Question: how can I get novel long non coding RNA from RNA-seq data?
eli0 wrote:

Hi all, I have analyzied my RNA-Seq data. I have used this tools: Download sequences(SRA) from ncbi database. FastQC (Check quality of sequencing). Trimmomatic(the quality of each raw library is analyzed and sequencing adapters and bad quality reads are removed) I have used paired end datas as input in hisat. I had htseq count. I have used deseq2 package in galaxy to get up and dawn genes. now i dont know how can i get novel lncRNAs?

Need help Thank you in advance

Bergen, Norway
Michael Dondrup47k wrote:

Truly novel transcripts are not part of the annotation, so you haven't counted or encountered any with your htseq-deseq2 pipeline. You could use Trinity in genome-guided assembly mode. Then you could compare the generated transcripts with annotated transcripts, filter for near-identical overlap with existing transcripts, and also annotate them for their coding potential, e.g. with transdecoder+trinotate.
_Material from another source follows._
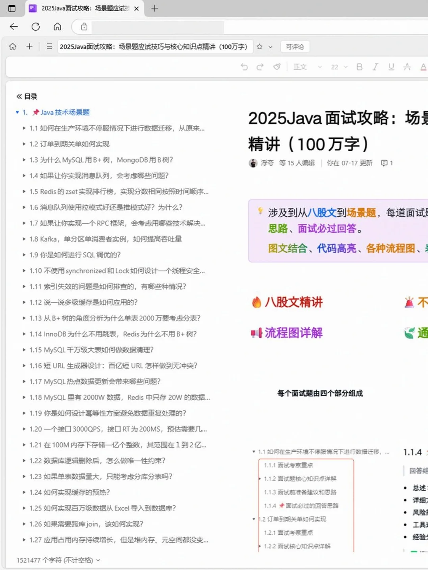Apply Underline formatting

pyautogui.click(x=391, y=67)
Those that come out without a "good" coding region and e.g. no blastx similarity to known proteins in GenBank or without InterPro domains, could be candidates for a list of a) novel transcripts and b) non-coding transcripts.

Which genome is this by the way? For well-annotated model organisms that approach might not yield much.

Thank for your help. The genome I used was zea mays. can i use deseq2 result to figure out which gene ID is coding and which is noncoding?